Picture
this: you’ve just parked your car, perfectly legally, outside a shop.
You’ve just unclipped your seatbelt, and you’re about to open the passenger
door to climb out of the vehicle, when a car shunts you from behind.
It
turns out that the driver picked up his phone to take a call, and lost control
of his vehicle. Thankfully, he was only travelling at about 10mph, so the
impact wasn’t as bad as it could have been. But still, your body has been given
quite a jolt. Fortunately you weren’t thrown through the windscreen, and yet
more mercifully, nothing is broken. But within minutes of the incident your
neck is hurting, and the following day it is worse. In fact, it hurts like
hell, making your day-to-day activities thoroughly miserable. You struggle to
turn your neck and move comfortably, so much so that you have to take time off
work. Your car isn’t looking too pretty, either.
The
injury takes a few weeks to settle down. Your doctor advises you that you’ve
sustained whiplash. You’re self-employed, and have lost income as a consequence
of another driver’s negligence. You don’t believe in what the government calls
‘compensation culture’ but you can’t help but feel fairly hard done by, so you
go and see a specialist personal injury solicitor. This is what he says:
“I’m
terribly sorry but there’s nothing I can do. For starters, you would need to
see a panel of doctors and ensure that they agreed you’re suffering from
whiplash, rather than just your own GP. This will make for delay, but in fact
your claim doesn’t even get off the ground. This is because the vehicle which
hit your car was travelling at under 15mph. Thanks to changes brought in by
David Cameron, claims for whiplash injuries have become difficult per se
– and impossible unless the incident happened at a speed of 15mph or over.”
To
all right-thinking people, the above scenario will seem unfair and, indeed,
absurd. However, it will come to pass if proposals announced yesterday by David
Cameron to tackle ‘compensation culture’ are implemented. Making whiplash
victims see a panel of medical experts and forcing their lawyers to incur extra
costs in proving that an accident occurred at 15mph or over are precisely what
the Prime Minister thinks should happen, following statements made at a summit
of insurers at Downing Street yesterday.
Mr
Cameron’s argument is that Britain’s reputation as ‘the whiplash capital of
Europe’ forces insurers to raise their premiums, which, in turn, hits the
wallets of the taxpayer. There are a number of flaws with this, not least the
fact that medical understanding of whiplash is evolving rapidly and pointing
squarely towards the fact that it is a genuine and debilitating condition.

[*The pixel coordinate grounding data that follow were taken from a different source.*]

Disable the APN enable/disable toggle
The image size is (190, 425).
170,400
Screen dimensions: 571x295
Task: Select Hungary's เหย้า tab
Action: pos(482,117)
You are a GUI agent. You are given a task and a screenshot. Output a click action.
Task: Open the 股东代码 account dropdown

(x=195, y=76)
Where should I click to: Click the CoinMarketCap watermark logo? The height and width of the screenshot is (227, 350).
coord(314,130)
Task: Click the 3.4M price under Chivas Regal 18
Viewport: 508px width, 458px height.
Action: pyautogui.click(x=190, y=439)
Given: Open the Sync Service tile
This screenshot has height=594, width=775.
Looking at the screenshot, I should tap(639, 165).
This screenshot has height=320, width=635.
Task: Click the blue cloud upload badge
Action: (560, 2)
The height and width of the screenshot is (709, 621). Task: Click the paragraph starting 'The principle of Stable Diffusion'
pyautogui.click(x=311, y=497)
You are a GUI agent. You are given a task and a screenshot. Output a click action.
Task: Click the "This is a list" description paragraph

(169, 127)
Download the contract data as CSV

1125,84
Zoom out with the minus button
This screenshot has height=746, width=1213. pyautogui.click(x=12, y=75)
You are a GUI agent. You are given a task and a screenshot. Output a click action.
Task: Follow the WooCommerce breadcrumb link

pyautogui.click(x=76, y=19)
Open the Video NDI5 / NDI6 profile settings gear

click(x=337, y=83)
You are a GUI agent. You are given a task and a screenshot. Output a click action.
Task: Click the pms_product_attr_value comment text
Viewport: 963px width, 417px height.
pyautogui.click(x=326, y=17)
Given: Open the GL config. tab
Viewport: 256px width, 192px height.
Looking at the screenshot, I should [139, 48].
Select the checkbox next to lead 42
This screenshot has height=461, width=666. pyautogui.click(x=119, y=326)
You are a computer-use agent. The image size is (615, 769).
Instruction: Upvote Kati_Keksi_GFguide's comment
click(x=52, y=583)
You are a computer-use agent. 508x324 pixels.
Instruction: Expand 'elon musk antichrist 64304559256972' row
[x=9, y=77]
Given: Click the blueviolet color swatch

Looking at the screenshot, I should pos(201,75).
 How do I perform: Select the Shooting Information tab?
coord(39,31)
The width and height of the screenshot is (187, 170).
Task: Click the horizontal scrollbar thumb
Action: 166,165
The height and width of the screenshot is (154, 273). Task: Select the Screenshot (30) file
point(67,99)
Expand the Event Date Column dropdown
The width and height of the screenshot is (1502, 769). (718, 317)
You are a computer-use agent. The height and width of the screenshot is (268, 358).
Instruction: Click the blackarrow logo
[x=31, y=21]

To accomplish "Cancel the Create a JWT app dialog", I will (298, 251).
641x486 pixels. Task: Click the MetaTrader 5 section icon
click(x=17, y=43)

Moreover, what evidence is there to suggest that insurers will reduce premiums
if the proposals are implemented? There is also considerable doubt that, all
things considered, premiums are actually rising, least of all as a result of
whiplash claims.
But
perhaps the most insulting aspect of the Prime Minister’s proposals lies in
their emphasis on the welfare of big business rather than the victim. To Mr
Cameron, it is preferable to look after huge and wealthy insurance companies –
and their shareholders – rather than think through the impact on the lives of
people who suffer an injury such as that which I outlined above.